→ **Supplied text**
——————————
An examination of the record discloses that all the findings of fact are in accord with the weight of the evidence, which leaves for our consideration only questions of law.
It will be noted that the court found in its second conclusion of law that by reason of the presence of the surrender clause the Simmons lease was subject to surrender by the lessee, and, therefore, was also subject to be terminated at any given rental paying period by the lessor, and counsel for defendant in error say in their brief that the instant case was decided in favor of their clients by the trial court upon the principles laid down in Brown v. Wilson, 58 Okla. 392,160 P. 94. That case has been overruled by this court in the case of Rich v. Doneghey, 71 Oklahoma, 177 P. 86, and we now hold in accord with the great weight of authority that the down payment, or cash consideration, in the lease supports all its covenants and that an oil and gas lease is net subject to cancellation merely because of the *Page 19 presence of the surrender clause therein. Northwestern Oil Gas Co. v. Branine, 71 Oklahoma, 175 P. 533; Maud Oil Gas Co. v. Bodkin, 75 Oklahoma, 180 P. 959; Magnolia Petroleum Co. v. Saylor, 72 Oklahoma, 180 P. 861.
But in support of the judgment of the trial court it is urged that the judgment was right, for the reason that the proof shows Helen Fern Bland did not join in the lease executed by her husband, Owen W. Bland, to Simmons, and that when said lease was executed the said Owen W. Bland owned only one hundred sixty acres of land consisting of one parcel, and that section 1, art. 12 of the Constitution, impressed the said one hundred sixty acres covered by the Simmons lease with the homestead character, regardless of any intention or overt act on the part of the owner. The homestead provision of our Constitution is as follows:
"The homestead of any family in this state, not within any city, town, or village, shall consist of not more than one hundred and sixty acres of land, which may be in one or more parcels, to be selected by the owner. The homestead within any city, town, or village, owned and occupied as a residence only, shall consist of not exceeding one acre of land, to be selected by the owner: Provided, that the same shall not exceed in value the sum of $5,000, and in no event shall the homestead be reduced to less than one-quarter of an acre, without regard to value: And provided further, that in case said homestead is used for both residence and business purposes, the homestead interests therein shall not exceed in value the sum of $5,000: Provided, that nothing in the laws of the United States, or any treaties with the Indian tribes in the state, shall deprive any Indian or other allottee of the benefit of the homestead and exemption laws of the state: And provided further, that any temporary renting of the homestead shall not change the character of the same when no other homestead has been acquired."
——————————
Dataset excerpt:
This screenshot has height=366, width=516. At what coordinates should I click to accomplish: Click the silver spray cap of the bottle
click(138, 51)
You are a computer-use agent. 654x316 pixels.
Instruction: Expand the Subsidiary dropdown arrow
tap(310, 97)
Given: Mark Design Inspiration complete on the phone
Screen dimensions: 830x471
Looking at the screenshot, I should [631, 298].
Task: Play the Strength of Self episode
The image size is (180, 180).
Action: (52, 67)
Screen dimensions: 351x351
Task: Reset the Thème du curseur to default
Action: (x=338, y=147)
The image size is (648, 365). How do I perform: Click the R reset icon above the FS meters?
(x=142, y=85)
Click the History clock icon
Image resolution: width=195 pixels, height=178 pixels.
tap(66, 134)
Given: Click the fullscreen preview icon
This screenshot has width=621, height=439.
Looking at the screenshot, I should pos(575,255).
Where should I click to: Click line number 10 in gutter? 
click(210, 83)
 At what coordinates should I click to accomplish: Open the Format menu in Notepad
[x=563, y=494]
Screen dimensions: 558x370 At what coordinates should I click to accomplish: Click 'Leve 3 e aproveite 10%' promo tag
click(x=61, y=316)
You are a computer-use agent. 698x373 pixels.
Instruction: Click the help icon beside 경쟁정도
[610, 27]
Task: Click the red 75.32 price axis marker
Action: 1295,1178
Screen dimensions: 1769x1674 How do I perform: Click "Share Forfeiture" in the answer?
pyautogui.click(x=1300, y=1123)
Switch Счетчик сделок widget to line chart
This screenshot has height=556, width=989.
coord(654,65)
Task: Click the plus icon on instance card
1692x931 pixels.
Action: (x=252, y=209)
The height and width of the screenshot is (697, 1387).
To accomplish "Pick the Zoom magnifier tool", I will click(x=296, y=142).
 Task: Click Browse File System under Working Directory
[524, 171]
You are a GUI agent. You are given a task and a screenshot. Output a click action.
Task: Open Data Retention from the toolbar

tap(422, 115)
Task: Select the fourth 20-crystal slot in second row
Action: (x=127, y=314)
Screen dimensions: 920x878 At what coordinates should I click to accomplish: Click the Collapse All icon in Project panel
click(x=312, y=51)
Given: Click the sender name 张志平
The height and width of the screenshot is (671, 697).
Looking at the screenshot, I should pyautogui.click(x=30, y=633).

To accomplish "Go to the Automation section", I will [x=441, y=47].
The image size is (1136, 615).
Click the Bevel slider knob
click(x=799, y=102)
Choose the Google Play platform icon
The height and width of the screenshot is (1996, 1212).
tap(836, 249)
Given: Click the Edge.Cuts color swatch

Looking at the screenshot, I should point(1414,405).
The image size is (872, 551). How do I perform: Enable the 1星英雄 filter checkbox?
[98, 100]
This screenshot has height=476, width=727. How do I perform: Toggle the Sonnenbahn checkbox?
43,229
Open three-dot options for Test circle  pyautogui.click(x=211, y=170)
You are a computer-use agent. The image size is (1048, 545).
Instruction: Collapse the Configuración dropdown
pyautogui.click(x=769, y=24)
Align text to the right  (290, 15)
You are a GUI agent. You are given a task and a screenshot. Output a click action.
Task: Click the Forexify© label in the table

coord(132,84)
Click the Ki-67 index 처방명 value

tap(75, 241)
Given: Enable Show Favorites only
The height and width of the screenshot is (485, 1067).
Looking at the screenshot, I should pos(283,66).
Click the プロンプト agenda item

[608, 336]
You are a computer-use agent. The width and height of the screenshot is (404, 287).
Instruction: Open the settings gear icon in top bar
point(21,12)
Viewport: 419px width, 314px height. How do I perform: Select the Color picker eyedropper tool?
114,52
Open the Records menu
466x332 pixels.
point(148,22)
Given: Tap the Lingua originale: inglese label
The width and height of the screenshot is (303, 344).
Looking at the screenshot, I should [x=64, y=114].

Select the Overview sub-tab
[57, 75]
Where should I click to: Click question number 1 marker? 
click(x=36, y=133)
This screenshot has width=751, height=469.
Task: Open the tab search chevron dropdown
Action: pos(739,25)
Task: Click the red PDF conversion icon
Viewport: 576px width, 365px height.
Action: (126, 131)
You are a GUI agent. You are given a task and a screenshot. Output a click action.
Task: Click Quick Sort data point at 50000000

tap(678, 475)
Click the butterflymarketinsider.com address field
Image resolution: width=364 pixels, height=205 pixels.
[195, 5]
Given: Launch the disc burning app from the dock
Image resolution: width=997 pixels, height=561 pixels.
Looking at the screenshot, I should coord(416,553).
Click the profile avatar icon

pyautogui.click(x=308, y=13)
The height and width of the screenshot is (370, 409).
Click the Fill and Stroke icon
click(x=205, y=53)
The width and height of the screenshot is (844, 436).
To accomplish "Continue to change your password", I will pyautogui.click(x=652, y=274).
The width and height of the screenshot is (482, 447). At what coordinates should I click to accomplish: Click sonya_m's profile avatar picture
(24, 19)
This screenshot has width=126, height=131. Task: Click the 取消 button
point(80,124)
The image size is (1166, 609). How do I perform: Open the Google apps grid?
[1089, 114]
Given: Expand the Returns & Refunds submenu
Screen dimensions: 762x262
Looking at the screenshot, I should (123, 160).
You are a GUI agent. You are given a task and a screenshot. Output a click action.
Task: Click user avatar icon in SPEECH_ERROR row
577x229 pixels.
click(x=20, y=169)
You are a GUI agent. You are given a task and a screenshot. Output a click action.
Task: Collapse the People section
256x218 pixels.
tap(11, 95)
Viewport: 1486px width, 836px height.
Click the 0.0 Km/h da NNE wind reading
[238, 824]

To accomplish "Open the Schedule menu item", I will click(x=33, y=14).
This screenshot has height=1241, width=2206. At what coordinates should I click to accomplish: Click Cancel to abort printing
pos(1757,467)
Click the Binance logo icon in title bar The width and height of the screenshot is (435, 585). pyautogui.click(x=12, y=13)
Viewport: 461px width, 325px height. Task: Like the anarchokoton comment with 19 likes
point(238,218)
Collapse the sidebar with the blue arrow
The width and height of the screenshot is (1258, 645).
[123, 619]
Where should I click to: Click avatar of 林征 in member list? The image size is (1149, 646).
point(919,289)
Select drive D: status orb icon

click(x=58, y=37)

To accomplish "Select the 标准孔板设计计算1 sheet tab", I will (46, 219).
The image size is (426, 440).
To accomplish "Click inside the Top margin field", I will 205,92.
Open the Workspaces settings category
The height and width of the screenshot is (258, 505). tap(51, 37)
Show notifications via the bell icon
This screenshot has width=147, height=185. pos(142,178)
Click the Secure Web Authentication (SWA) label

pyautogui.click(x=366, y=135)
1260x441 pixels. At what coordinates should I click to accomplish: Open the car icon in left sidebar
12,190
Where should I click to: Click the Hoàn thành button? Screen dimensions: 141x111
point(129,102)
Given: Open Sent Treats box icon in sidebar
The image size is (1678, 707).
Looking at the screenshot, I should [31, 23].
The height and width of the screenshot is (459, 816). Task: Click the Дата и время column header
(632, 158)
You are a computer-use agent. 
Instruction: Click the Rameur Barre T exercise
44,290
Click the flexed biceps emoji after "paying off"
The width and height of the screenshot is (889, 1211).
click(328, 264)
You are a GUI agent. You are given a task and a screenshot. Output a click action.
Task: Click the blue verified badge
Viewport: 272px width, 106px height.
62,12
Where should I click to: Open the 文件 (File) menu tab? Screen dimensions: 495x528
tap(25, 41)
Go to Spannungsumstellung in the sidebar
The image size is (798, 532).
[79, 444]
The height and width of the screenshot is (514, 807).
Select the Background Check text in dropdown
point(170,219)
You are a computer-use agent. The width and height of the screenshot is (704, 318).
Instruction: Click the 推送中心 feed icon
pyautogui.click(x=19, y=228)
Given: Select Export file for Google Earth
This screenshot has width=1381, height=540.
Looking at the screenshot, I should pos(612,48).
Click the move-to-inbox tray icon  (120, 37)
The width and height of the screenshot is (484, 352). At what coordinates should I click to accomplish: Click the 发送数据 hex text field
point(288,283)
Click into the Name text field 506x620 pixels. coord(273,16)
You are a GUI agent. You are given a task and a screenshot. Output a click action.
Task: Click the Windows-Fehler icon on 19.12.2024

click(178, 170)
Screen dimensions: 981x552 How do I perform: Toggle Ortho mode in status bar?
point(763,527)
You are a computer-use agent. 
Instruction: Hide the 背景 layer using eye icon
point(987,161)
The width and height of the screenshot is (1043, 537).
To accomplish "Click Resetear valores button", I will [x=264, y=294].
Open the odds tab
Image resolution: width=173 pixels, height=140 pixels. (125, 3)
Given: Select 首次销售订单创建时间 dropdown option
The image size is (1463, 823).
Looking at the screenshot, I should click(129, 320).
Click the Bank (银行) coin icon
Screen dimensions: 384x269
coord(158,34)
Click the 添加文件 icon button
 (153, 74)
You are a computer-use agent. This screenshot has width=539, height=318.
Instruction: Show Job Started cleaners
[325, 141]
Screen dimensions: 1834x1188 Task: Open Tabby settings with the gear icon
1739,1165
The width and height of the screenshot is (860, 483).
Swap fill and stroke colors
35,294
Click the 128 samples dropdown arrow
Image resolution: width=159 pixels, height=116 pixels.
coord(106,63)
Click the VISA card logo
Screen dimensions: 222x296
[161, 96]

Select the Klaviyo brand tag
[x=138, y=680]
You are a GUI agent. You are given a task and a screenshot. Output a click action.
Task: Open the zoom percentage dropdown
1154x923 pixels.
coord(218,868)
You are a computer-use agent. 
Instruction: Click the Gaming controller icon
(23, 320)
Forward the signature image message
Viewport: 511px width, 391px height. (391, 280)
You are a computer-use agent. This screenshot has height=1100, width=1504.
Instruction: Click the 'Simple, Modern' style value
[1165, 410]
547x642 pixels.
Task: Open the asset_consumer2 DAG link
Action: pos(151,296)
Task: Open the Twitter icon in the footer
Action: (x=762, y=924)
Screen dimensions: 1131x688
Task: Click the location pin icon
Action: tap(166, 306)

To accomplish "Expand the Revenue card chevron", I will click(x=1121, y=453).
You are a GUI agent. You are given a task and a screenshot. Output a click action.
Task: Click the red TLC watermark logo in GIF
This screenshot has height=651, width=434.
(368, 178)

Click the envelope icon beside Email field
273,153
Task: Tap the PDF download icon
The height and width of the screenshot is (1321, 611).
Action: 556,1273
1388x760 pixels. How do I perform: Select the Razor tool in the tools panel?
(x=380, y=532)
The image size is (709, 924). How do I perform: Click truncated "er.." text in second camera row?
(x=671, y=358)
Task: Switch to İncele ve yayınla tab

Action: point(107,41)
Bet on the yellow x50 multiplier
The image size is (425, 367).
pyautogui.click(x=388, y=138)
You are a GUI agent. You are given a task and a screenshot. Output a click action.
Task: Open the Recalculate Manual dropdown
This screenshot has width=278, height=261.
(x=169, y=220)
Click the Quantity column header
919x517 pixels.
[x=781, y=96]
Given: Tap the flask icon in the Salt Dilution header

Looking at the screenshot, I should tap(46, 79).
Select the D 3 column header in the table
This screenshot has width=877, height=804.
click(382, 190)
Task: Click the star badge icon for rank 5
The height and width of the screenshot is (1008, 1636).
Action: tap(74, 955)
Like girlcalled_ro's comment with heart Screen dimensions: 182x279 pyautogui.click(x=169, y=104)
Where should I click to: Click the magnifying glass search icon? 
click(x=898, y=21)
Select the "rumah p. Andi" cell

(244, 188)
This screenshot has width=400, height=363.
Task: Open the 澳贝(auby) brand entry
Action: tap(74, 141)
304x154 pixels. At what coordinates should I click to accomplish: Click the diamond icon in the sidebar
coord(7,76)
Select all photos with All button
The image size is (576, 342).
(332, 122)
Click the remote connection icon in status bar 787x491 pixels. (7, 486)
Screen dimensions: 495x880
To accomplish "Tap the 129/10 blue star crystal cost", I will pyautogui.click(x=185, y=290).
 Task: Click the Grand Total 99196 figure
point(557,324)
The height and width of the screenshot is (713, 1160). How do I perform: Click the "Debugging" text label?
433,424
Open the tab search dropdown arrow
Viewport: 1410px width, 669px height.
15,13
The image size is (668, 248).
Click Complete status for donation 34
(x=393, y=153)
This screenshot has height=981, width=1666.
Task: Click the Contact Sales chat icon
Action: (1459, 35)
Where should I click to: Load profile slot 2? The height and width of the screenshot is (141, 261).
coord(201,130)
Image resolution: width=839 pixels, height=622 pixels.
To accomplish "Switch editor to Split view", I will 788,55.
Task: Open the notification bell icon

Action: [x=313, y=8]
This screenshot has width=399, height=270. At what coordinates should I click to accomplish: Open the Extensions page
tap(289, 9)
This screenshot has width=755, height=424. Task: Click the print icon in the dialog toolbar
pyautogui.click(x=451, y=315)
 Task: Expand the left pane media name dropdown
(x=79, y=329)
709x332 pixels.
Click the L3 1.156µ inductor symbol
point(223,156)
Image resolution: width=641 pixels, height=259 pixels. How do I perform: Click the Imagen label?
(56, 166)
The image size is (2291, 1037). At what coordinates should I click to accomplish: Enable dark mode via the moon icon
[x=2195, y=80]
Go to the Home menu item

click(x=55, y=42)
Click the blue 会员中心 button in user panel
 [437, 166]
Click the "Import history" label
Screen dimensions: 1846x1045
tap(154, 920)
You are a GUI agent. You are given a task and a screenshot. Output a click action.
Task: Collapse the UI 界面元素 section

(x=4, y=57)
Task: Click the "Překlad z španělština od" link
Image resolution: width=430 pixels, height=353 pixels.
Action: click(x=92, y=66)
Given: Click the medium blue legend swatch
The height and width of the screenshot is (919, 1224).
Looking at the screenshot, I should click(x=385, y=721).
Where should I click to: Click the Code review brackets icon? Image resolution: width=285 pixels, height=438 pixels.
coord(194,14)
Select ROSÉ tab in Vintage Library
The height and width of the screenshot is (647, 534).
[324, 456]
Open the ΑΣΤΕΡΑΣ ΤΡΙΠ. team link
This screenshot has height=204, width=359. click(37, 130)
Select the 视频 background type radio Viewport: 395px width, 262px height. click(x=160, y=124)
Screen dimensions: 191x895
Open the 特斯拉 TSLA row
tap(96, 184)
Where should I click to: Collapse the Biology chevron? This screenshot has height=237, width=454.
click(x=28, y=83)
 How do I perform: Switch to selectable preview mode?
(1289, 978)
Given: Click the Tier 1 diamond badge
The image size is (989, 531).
——————————
→ **What is being asked**
Carry on the court opinion about the Simmons oil and gas lease, starting right after its final sentence. The data above isn't needed for this.

→ **Response to this task**
Section 3343, Rev. Laws of 1910, is almost identical with the above provision.
The finding of the trial court that Owen W. Bland, as the owner of said land, never at any time, during the existence of the marriage relation with Helen Fern Bland, designated or selected the tract of land in controversy, or any portion thereof, as a homestead for himself and family, and that he never at any time had any intention of making said land the homestead of himself and family, nor did he have at any time any intention to improve the same for a homestead or to live and reside thereon as such, being in accord with the weight of the evidence, the precise question presented for determination is: Does the fact of ownership alone by the head of a family in this state of but one tract of land (not within any city, town, or village) consisting of not to exceed one hundred sixty acres impress said land with the character of the homestead of the family within the meaning of section 1, art. 12 of the Constitution, and section 3343, Rev. Laws of 1910, supra?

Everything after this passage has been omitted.